I’ve made it a habit to review our trips from the previous year. It gives me a chance to reflect on which of our travel goals we’ve met and those which I still need to make happen.

In 2020, the year in review was a look back at trips that didn’t happen. We didn’t travel to Texas in the summer to visit Schlitterbahn, as we had for the previous years. We also canceled our long-awaited return trip to Japan. While we did get away on road trips, we didn’t get to fly anywhere.

2021 was supposed to be the year when things started to get back to normal. Vaccines were just around the corner and we could see a light in the darkness. People started to make travel plans instead of canceling them. Things looked good for a while…until they didn’t, with the Delta wave. Then it was looking better again and now we’re back in the Omicron wave.  I’m not an epidemiologist but while things may seem bad at the moment, it doesn’t seem that we’ll end up back in the place we were in 2020 or even in mid-2021. While we’re not traveling anywhere right now, we’re not canceling plans for 2022.

Enough looking forward, let’s look back at 2021. We’ve received comments about how we’ve been living in fear (which isn’t true), we managed to get on an airplane for several trips when we felt the risk level was relatively low.

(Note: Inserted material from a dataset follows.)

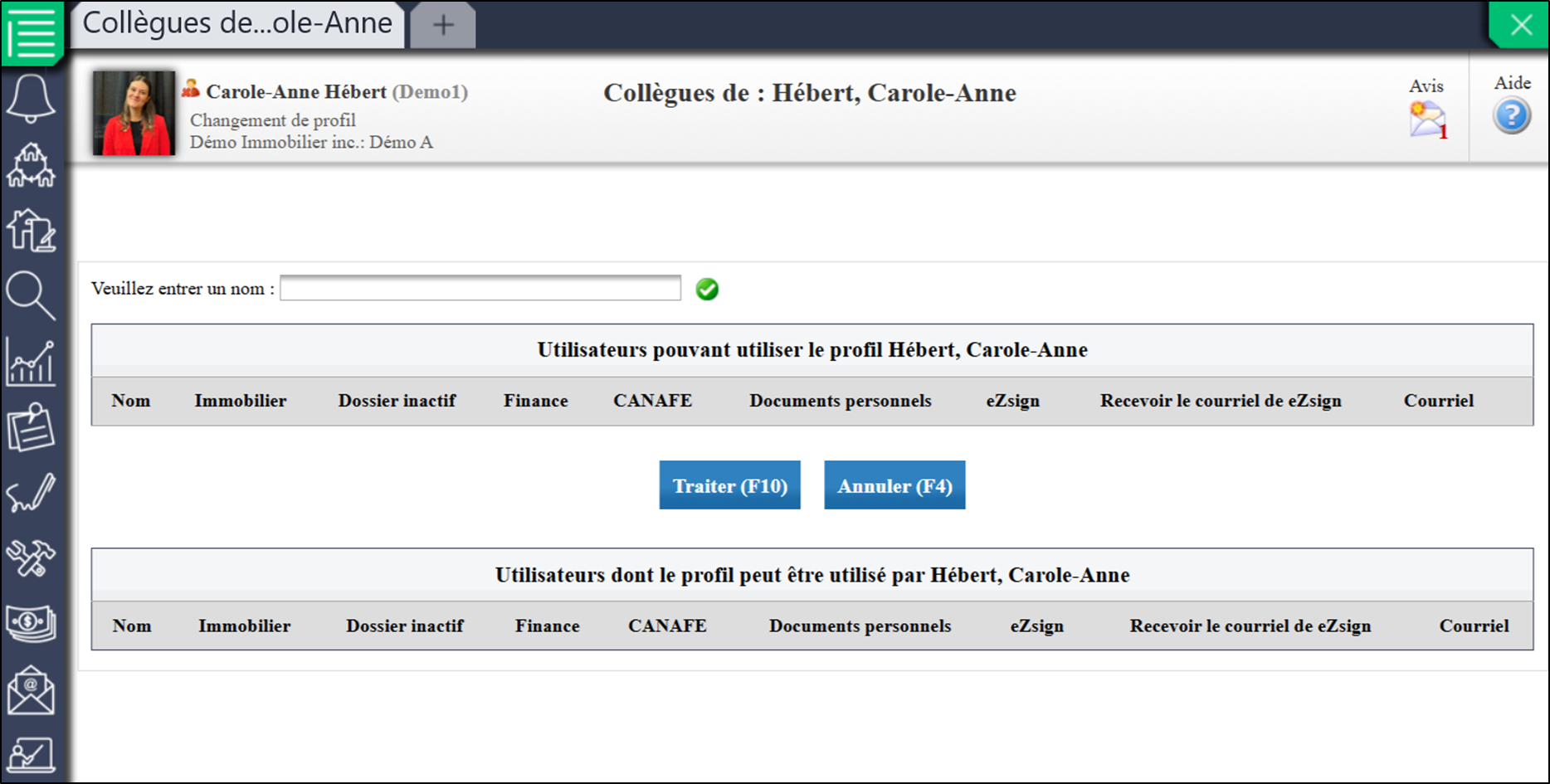Viewport: 1550px width, 784px height.
Task: Select the Collègues de...ole-Anne tab
Action: [x=238, y=24]
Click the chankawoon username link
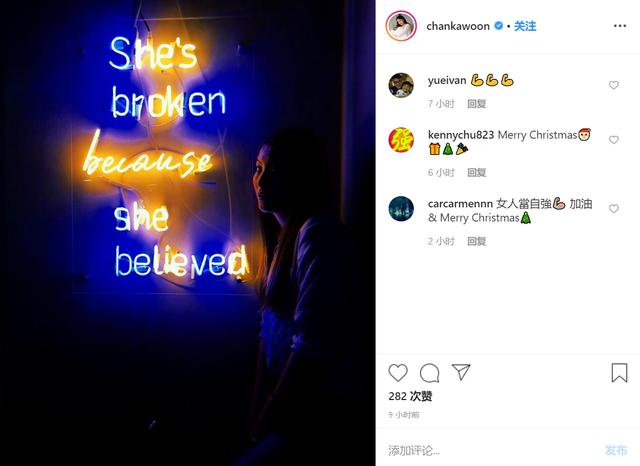 pyautogui.click(x=458, y=27)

Image courtesy of Great Circle Mapper

While we thought we’d dip our toes into flying again with a trip to Texas this summer, things changed quickly with the vaccines opening up international travel. We took the chance and flew to Iceland this summer and it was amazing.

We managed to get back to Texas at the end of the summer and even flew up to New York to see some shows in New York in December before things got crazy.

In all, we flew 10,950 miles over 8 segments. Our longest flight was from JFK-KEF on Icelandair, covering 2,593 miles and our shortest flight was from 944 miles from MCO-JFK.

Breakdown by airline:

I didn’t pay anything out of pocket for our flights this year. I used a combination of British Airways Avios, Delta SkyMiles, Citi ThankYou Points, and TrueBlue points and only had to pay minimal taxes on the domestic flights. Even the taxes on the JetBlue flights were covered by credits from canceled flights in 2020.

This is better than the 6,789 miles we flew in 2020 but nothing compared to the 29,191 miles we flew in 2019.

I already have 9,600 miles in airfare booked for 2022 and that’s just through the first 3 months. Fingers crossed we’re going to be closer to the 2019 number than 2021.